По всему городу устраивали приемы в честь офицеров и команды «Империи» и первого воздушного перелета через Атлантику. В экипаже оказалось около тысячи человек — всех невозможно было чествовать в одном здании. Мы с Мэри спешили на небольшое собрание в зале библиотеки. Председательствовал на нем младший Биддл, а угощение обеспечивали Джулиус Нэш и его команда темнокожих официантов.
Мы уже приближались к цели, когда я, подняв взгляд, увидел свое будущее.
Над тюремным двором на Ореховой улице, привязанная сотнями канатов, нависала «Империя», едва видимая сквозь пелену дождя. Дома рядом с ней казались карликами. Порывы ветра дергали и подбрасывали бесцветные шары, и они чуть колебались в темноте, как беспокойный сон в спящем сознании. Я, засмотревшись, шагнул в такую глубокую лужу, что вода залилась мне за голенища сапог. Споткнулся и упал на одно колено. Мэри взвизгнула.
Но я уже вскочил и проворно заковылял дальше, торопясь что было мочи. Штаны у меня пропитались ледяной водой, колено саднило, зато горшок уцелел.
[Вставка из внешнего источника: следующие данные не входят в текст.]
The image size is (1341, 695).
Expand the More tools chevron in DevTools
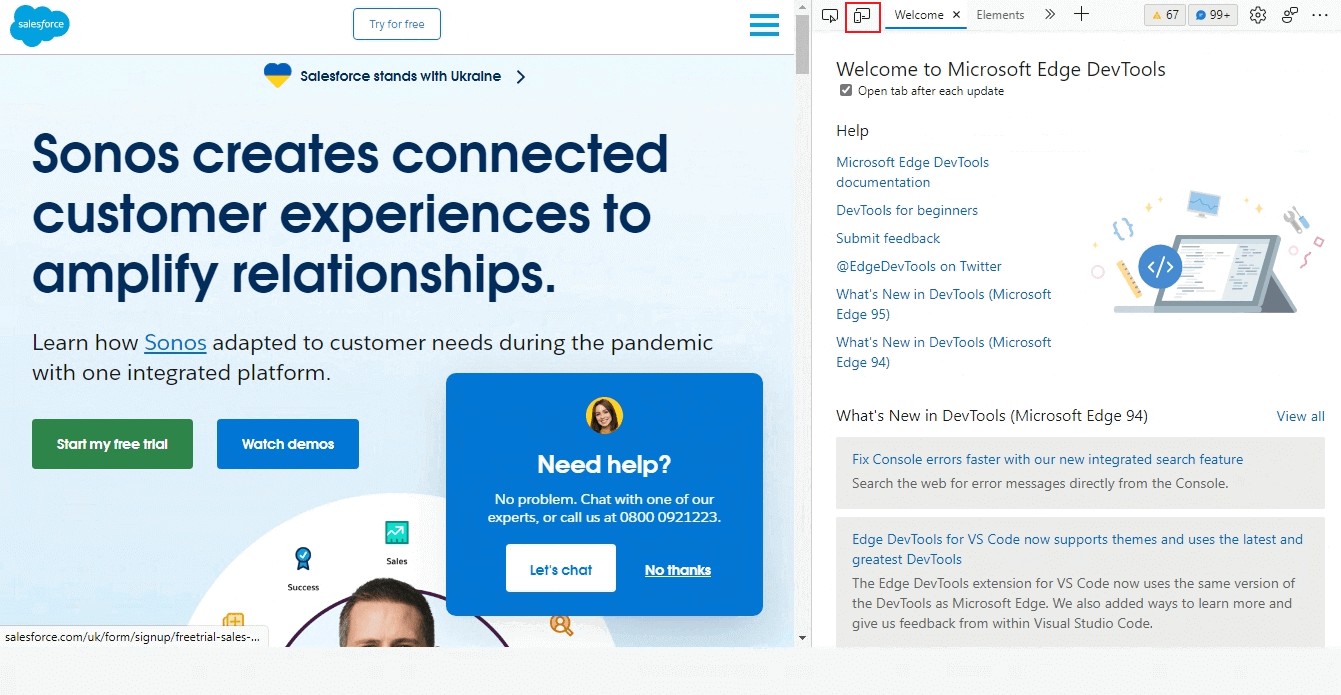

Не так легко быть старшим сыном в семье, которую кормит разоряющийся пансион. Уделом моим были вечные труды. Не то чтобы я отлынивал от работы — труд являлся уделом всех обитателей порта, и его принимали без жалоб. А вот что сжимало мне душу железным кулаком — это гибнущие одна за другой надежды на будущее.
В те дни мне хотелось долететь до Солнца и выстроить дворец на Луне. Мне хотелось спуститься к темному земному ядру и отыскать там рубины с изумрудами, огромные, как отцовская гостиница. Мне хотелось шагать по земле в семимильных сапогах, изобрести подводный корабль и открыть на дне морском русалочий народ, взобраться на африканские горы и увидеть леопардов на их заснеженных вершинах, спуститься в жерла вулканов Исландии и сразиться в недрах земли с огненными чудовищами и гигантскими ящерами, вписать свое имя в историю, став первым человеком, побывавшим на Северном полюсе. Слухи, что «Империя» будет вербовать новых матросов на места умерших за время перелета от Лондона, разъедали мне душу, как раковая опухоль.